*Text segment*
□ □ □

Finding Your People
There's a kind of loneliness that has almost nothing to do with how many people are in the room. You can have a good marriage, a full house, a church you love, a phone full of contacts, and still feel it. It's the ache of not having people who are walking in the same direction you are, with the same hunger for God that you carry. You can be surrounded and still feel like you're walking your road by yourself.
I want to take you to a road today. A real one.
In Rome there is an ancient road called the Via Appia, the Appian Way. It was built in 312 BC, more than three hundred years before Jesus was born, and long stretches of it are still there. You can walk on the original black basalt stones, the same volcanic paving that was laid down by Roman hands before the birth of Christ. I live in Pennsylvania, where our roads can barely survive a single winter, and yet these stones have held for more than two thousand years. When we take our groups to Rome, we walk on it. And we walk it for a reason. The Appian Way was the road into the city from the south, and Scripture tells us the Apostle Paul walked this very road.
Here is the moment I want you to see. It's tucked into Acts 28, and most of us read right past it.

□ □ □

*Directive 1*
Answer these questions about the text on finding your people:
(a) In what year was the Appian Way built?
(b) In which state does the writer live?
(c) Which chapter of Acts holds the moment the writer wants readers to see?

*Dataset rows*
□ □ □

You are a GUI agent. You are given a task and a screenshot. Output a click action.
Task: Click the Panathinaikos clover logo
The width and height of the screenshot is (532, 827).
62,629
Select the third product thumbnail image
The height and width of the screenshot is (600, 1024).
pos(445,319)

□ □ □

*Directive 2*
Please copy every line of the entries without any change.

*Exercise result 1*
(a) 312 BC
(b) Pennsylvania
(c) Acts 28

*Exercise result 2*
You are a GUI agent. You are given a task and a screenshot. Output a click action.
Task: Click the Panathinaikos clover logo
The width and height of the screenshot is (532, 827).
62,629
Select the third product thumbnail image
The height and width of the screenshot is (600, 1024).
pos(445,319)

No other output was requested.